48.4. Strategies Generally with Passport

On the Passport page they write "Passport uses what are termed strategies to authenticate requests. Strategies range from"

Strategies must be configured before they can be used in Passport.

In the following we shall look at delegated authentication and federated authentication with the examples from the list above. Before we do that a word of apprehension. The local strategy we have seen already is a trust between the the user, and you as a developer standing in for the owner of the site you are working on.

The other strategies all involve a third party. This means that your user when logging in is not only sharing that info with you, the site. This information is also shared with somebody else, a third party. It becomes more than the trust between you and your user, it becomes a question of whether the user trusts whatever third party is involved.

In all fairness this means that you should probably not force the user into one of those other strategies. Give her/him the choice of selecting a regular login so that no third party has the knowledge of how often she/he logs into your website.

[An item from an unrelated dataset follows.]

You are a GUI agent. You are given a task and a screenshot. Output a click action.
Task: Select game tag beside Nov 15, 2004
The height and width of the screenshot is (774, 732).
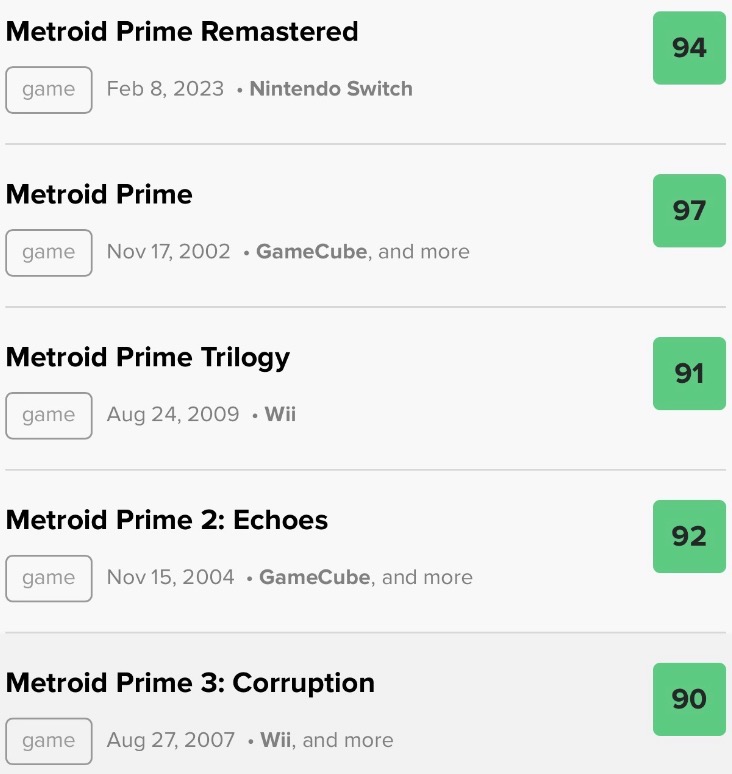tap(49, 578)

Single Sign On, SSO is a concept overlapping the authentication strategies discussed in this chapter. From on point of view SSO is user friendly and convenient. from the opposite point of view it is SPOF, single point of failure. It the user forgets his password, he forgets to all applications, and if the password is compromised, the attacker gets access to all the users applications. Think before you act.

48.4.1. OpenID Means …

OpenID opened the domain you could say, of techniques for third party sign on. Reading the article https://en.wikipedia.org/wiki/OpenID we learn about the ideas, and it ends by directing us to https://en.wikipedia.org/wiki/OpenID_Connect as what we could call an up-to-date implementation of the standard by adding a layer on top of OAuth2. Looking at it with the eyes of Passport, let's call it a strategy.

No matter what variety of OpenID, OAuth, or whatever, you decide to build into your application, usage means that you must register your application with an OpenID provider. This entails opening to some kind of external, third party, interaction between you and your user. This is said without any prejudice, just as a matter of fact.